滅びの願い
「あ、すっかり忘れていたわ。神殺しはね、神の力との相性が……こちらからするとね。最悪なの。神を殺せるんだから当然ね」
攻撃どころか防御すらままならない。
「それって、あなたが役にたたないってことよね?」
「渚なんてバターみたいに切られると思うわよ」
「それはぞっとするのぅ」
それに対抗する手段は現時点において持ち合わせてはいない。
「ただし、私がいなければ待つのをやめて私を追ってくるでしょうね」
ふと、思い当たり白を呼ぶ。
「街人を逃がしなさい。ここら一帯は廃墟になるわよ。……未来にはこの都市の廃墟が遺産になっている日が来るのかもしれないわね」
「はてさてどうじゃろうな……そのころには星がないかもしれんぞ?」
「それは笑えないわよ」
とは言ったものの。
このままだと十中八九、星ごと滅ぶだろう。
「この都市一個で済めば安いもの……ってことかしら?」
「田畑がなくなったとしても都市がなくなったとしても、人がいればまた作り直すことができるでしょう。

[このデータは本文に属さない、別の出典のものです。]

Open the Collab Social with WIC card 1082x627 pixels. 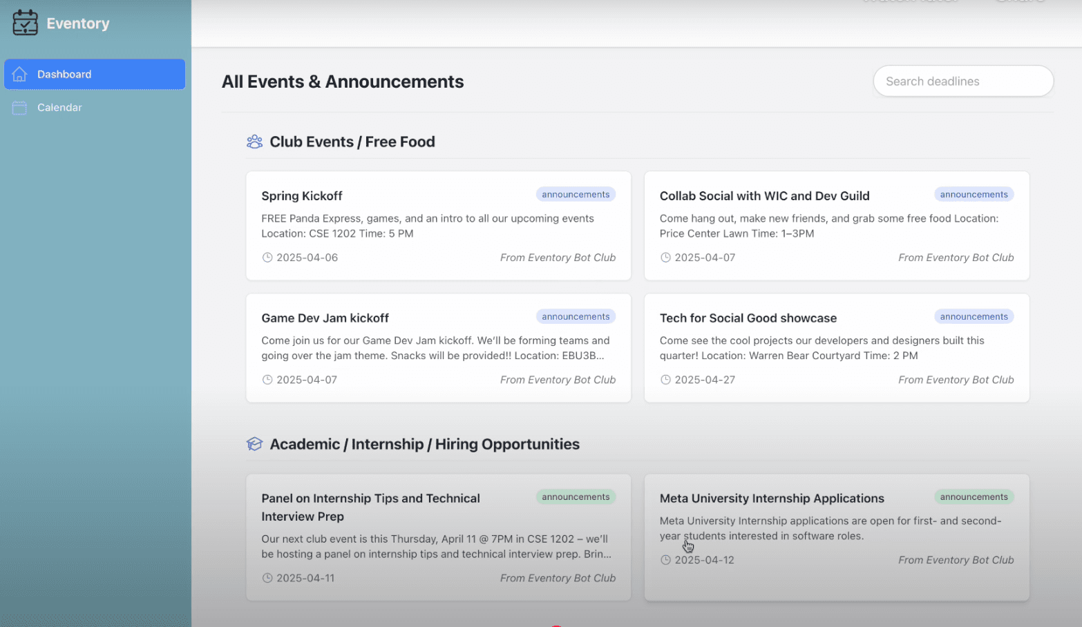(x=837, y=226)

生き延びてからですよ」
実際、もう南の国はその機能を停止しているといえるだろう。
「古きものは滅び、新しく来る者のに道を譲ることになる。どのような、世界でもそれは当然のことでしょう」
しかし、しかしだ。
「こんな世界にしてしまうあなたには私は絶対に譲らない!」
渚を振って先にある王の座への扉を吹き飛ばす。
「……待たせたわね」
「ここで終わりか?」
「……」
無言の千花は唇を先ほどからずっと噛んでいるのだ。
気づいていしまったのだろう。
ドオオオオオオォォォォーン!!!
派手な効果音を携え、現れたのは
「待たせたな」
龍炎であった。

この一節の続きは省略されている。